I've tried to solve this by considering the right-handside to be a convolution. I get:
\begin{equation}
Y(s)(s^2+1) = \mathcal{L}[\delta_\pi * \cos(t)] + 1
\end{equation}
Now, I evaluate the convolution as:
\begin{equation}
\mathcal{L}[\delta_\pi * \cos(t)] = \mathcal{L}[\delta\pi]\mathcal{L}[\cos(t)] = e^{-{\pi s}}*\frac{s}{s^2+1}
\end{equation}
This gives me:
\begin{equation}
Y(s) = \frac{se^{-\pi s}}{(s^2+1)^2} + \frac{1}{s^2+1}
\end{equation}
From here, I've tried partial fraction decomposition but the first term is in its simplest form. I don't know how to continue from this point.
NB: My teacher did a one-liner and solved it like this: $\mathcal{L}(y''+y) = (s^2+1)\mathcal{L}[y]-1 = \mathcal{L}[\delta_\pi \cos(t)]$ "which can be rewritten" $\mathcal{L}[y] = \mathcal{L}(\sin(t)+\delta_\pi \cos(t)*\sin(t)$ --(I have no clue what happened after "which can be rewritten") Thanks!
Unfortunately the s-domain expression $Y(s)$ is wrong (provided by @zeeko see above).
Therefore i would like to provide the correct solution.

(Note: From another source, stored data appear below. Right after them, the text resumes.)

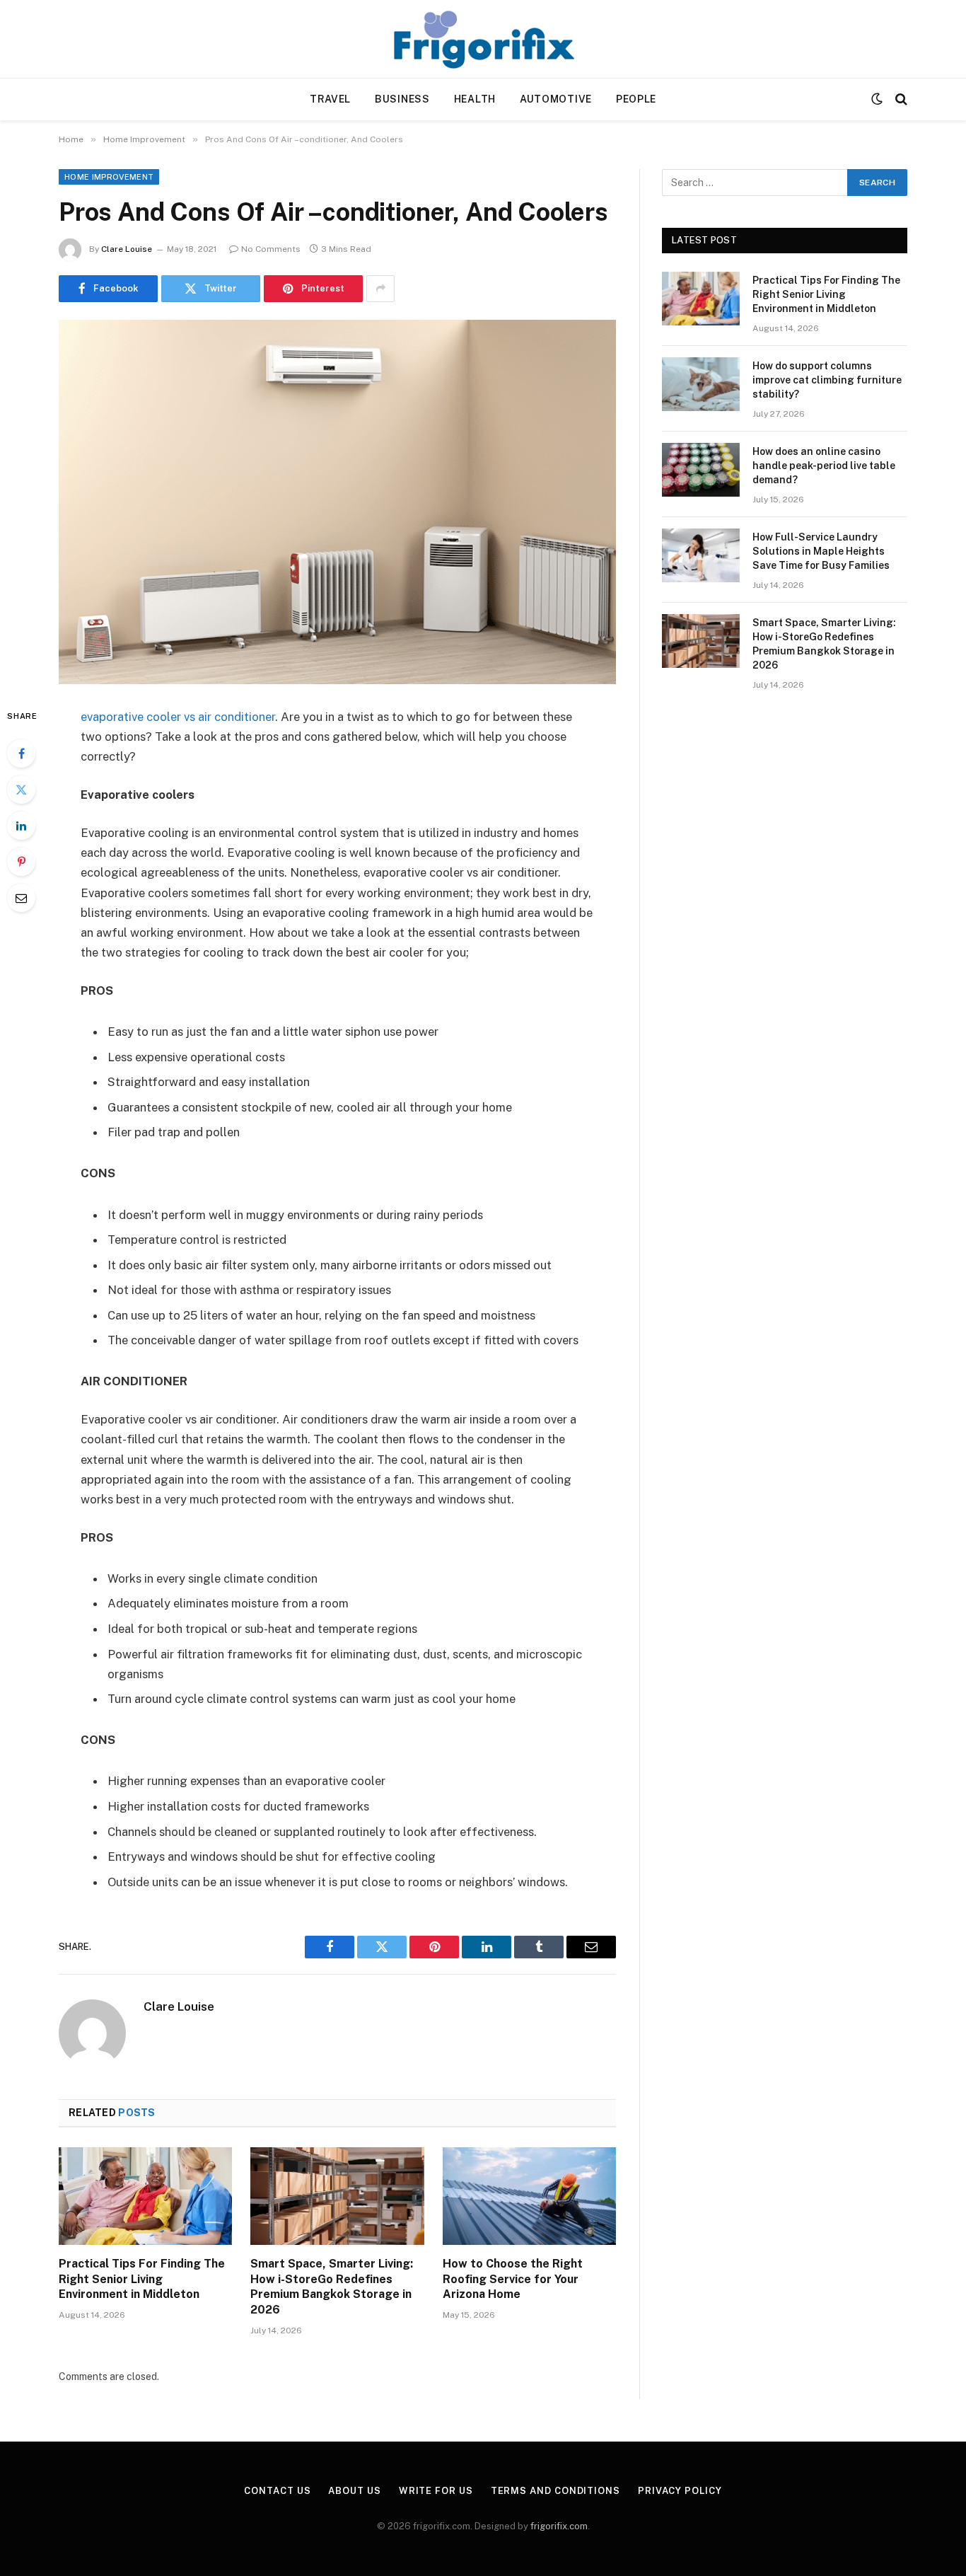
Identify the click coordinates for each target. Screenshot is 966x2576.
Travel (330, 99)
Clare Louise (126, 249)
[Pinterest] (21, 862)
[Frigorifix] (483, 39)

The laplace transform of the ODE is
$$s^2 Y(s)-s y(0)+Y(s)+e^{-\pi s}-y'(0)=0$$
This results in s-domain $Y(s)$
$$Y(s)\to \frac{e^{-\pi s} \left(e^{\pi s} y'(0)+e^{\pi s} s y(0)-1\right)}{s^2+1}=\frac{y'(0)}{s^2+1}+\frac{s y(0)}{s^2+1}+\frac{e^{-\pi s}}{s^2+1}$$
By inverse Laplace transform we obtain
$$y(t) \to\sin (t) \left(\theta (t-\pi )+y'(0)\right)+y(0) \cos (t)$$
Substituting the initial conditions $y(0)=0$ and $y'(0)=1$ we finally get
$$y(t) \to\sin (t) \left(\theta (t-\pi )+1\right)$$
or as a piecewise function
$$y(t) \to \begin{cases} \sin(t), & 0 \le t < \pi \\ 2\sin(t), & t \ge \pi \\ \end{cases}$$
with $\theta(t)$ as the Heaviside Theta step function.